#### [Document segment]
━━━━━━━━━━━━━━━━

January 27, 2023

I Was 5 When my Mother Died—But that’s just Part of the Story.

I can’t say I remember the exact realization of my mother’s absence.

I just remember that one day, this undefinable energy that kept me connected to everything in the Universe, this warmth that surrounded me and through which I was able to understand what was outside of myself…was gone.

This understanding kept developing over time, this un-tethering, until my life had no context because she had been what made me “real.”

I was five when my mother died of cancer—too young to comprehend her absolute and everlasting absence.

The last time I saw her, she was at the gate of the sanatorium in her nightgown and robe; I, on the other side with my grandmother, shaking the wrought iron spindles, wishing I could find myself beside her. Of course, she looked perfect to me, but now I imagine she must have been thin and weak, grieving the life that was cruelly ebbing away. I wonder at how her heart must have broken at my innocence and incomprehension of what was to come. Because I am a mother, I know that her tears burned hot on her cheeks.

I sometimes felt guilty that after days, weeks, and months had passed, I stopped asking for her, stopped crying, eventually living like any other child I knew. I played, laughed, lived in that one-room apartment with my grandmother as if nothing monumental had happened.

In later years, I wondered what her last thoughts had been, or if she had been too exhausted and in pain to have any thoughts at all. I wondered if anyone had held her hand or been with her in those last moments. Because of the time and place of her life and death, it is reasonable to assume that she had suffered too much. I wondered who was there for my father who, a few short years later, succumbed to grief and died by suicide.

The truth is, for many years I had pushed my loneliness for her so far beneath my skin that I didn’t identify as “orphan” or having lost my north star. I was busy surviving my adopted reality, seeking beauty in whatever I could so that I could protect my heart from hating life. In fact, by some merciful miracle, I was filled with an unusual amount of reverence for it.

It wasn’t until my adoptive mother passed that I finally pulled out pictures of my parents. My maternal grandmother had sent letters stuffed with photographs once I’d left home and established contact again. She even marked my mother in group photos with pen, in case I’d forgotten which one she was. I so very much wish I’d been able to hold my old Babcia’s hand and listened to her grief at losing a daughter—reassured her that I still felt my mother’s presence when I sat still.

I’ve heard my clients say that losing a mother to any sort of “death,” such as illness, senility, accident, mental illness, abuse, neglect, leaves one in that context-less abyss. I know that what they say is true because of course it had happened to me.

I also know that this forces us to create context for ourselves.

We create our worth, our self-love, our “place” and “home” from somewhere deep inside. I imagine it as knitting myself whole with yarn that flows from my belly button where once she and I were connected.

━━━━━━━━━━━━━━━━

#### [The data]
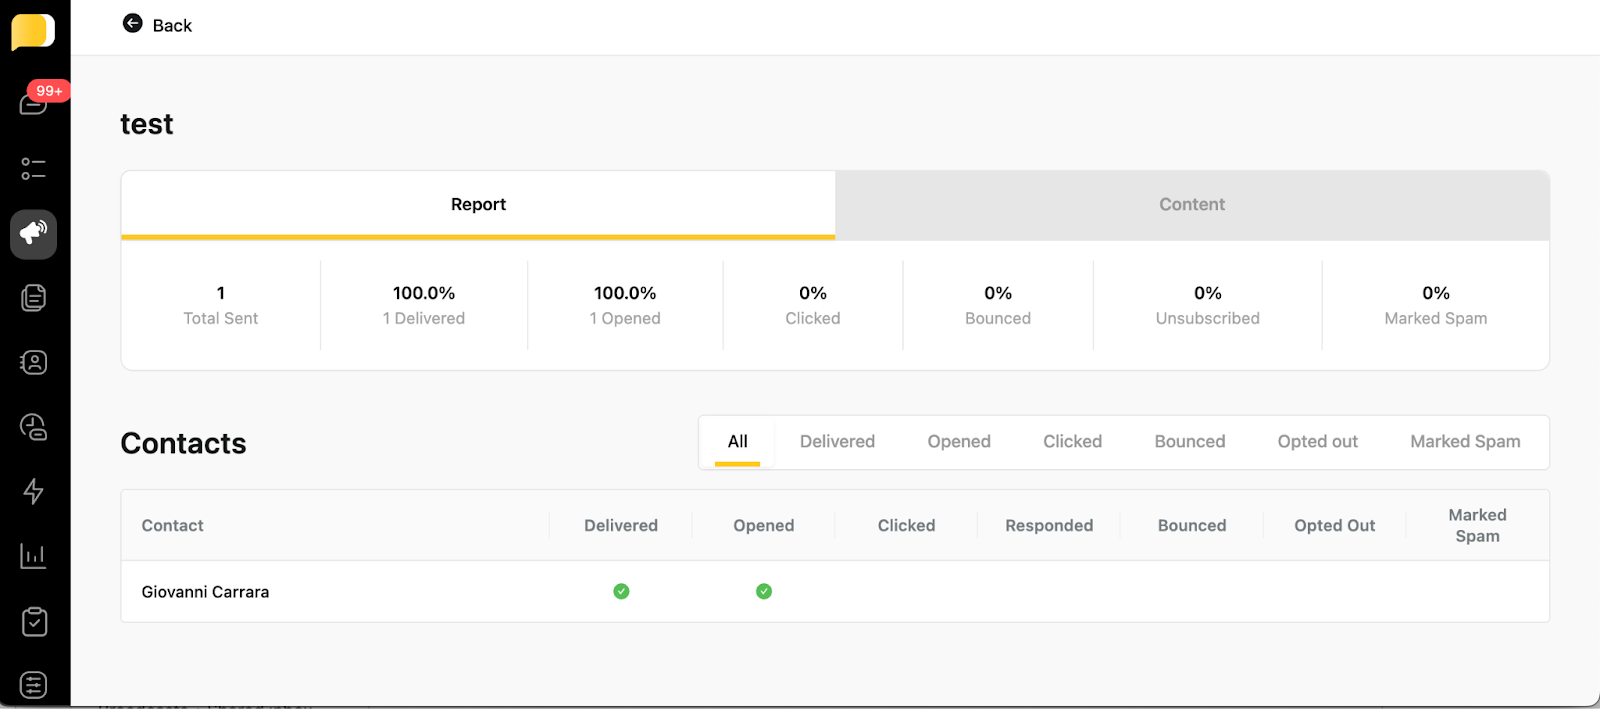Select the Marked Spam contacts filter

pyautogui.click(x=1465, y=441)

━━━━━━━━━━━━━━━━

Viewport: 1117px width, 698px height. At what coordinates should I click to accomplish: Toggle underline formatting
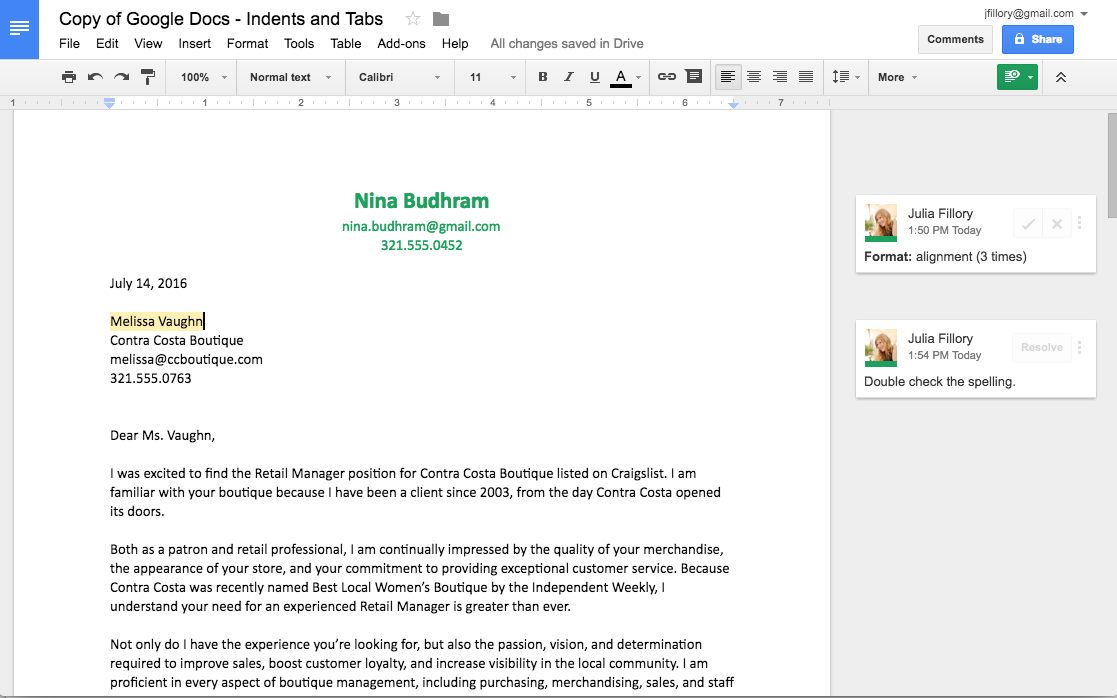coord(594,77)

━━━━━━━━━━━━━━━━

#### [To do]
1. In the essay about the writer's mother dying:
(a) What did the mother die of?
(b) Where was she the last time the writer saw her?
(c) What did the maternal grandmother use to mark the mother in group photos?
2. Print the passage of the essay between "I just remember" and "of myself…was gone.", inclusive, without altering a word.

#### [Per-task answers]
1.
(a) Cancer.
(b) At the gate of the sanatorium, in her nightgown and robe.
(c) A pen.

2.
I just remember that one day, this undefinable energy that kept me connected to everything in the Universe, this warmth that surrounded me and through which I was able to understand what was outside of myself…was gone.